[SUPPLIED MATERIAL]
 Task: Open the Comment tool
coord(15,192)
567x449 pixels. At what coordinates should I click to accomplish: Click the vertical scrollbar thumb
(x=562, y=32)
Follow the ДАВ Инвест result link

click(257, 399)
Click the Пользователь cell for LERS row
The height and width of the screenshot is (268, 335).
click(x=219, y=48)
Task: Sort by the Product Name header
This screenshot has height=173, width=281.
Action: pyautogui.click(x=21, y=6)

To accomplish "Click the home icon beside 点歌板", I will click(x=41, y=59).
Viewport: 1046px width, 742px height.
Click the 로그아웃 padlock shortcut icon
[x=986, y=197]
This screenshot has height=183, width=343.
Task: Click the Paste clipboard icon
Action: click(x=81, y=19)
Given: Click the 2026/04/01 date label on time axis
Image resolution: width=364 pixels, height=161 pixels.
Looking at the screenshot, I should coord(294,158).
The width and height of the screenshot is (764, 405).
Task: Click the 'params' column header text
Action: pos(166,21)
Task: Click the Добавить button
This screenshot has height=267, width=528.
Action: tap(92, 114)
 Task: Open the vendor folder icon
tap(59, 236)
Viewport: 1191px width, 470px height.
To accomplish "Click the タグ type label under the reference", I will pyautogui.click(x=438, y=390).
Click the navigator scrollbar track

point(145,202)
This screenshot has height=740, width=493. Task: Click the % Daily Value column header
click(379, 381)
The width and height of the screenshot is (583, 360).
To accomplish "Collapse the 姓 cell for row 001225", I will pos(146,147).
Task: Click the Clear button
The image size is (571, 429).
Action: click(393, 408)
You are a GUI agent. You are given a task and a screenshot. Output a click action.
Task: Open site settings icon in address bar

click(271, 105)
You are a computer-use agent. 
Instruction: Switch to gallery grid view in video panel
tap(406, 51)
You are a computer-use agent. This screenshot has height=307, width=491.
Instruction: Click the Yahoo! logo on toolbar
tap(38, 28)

[ACTION ITEM] Retrieve every line above holding the word "label".

[SOLUTION]
Given: Click the 2026/04/01 date label on time axis
To accomplish "Click the タグ type label under the reference", I will pyautogui.click(x=438, y=390).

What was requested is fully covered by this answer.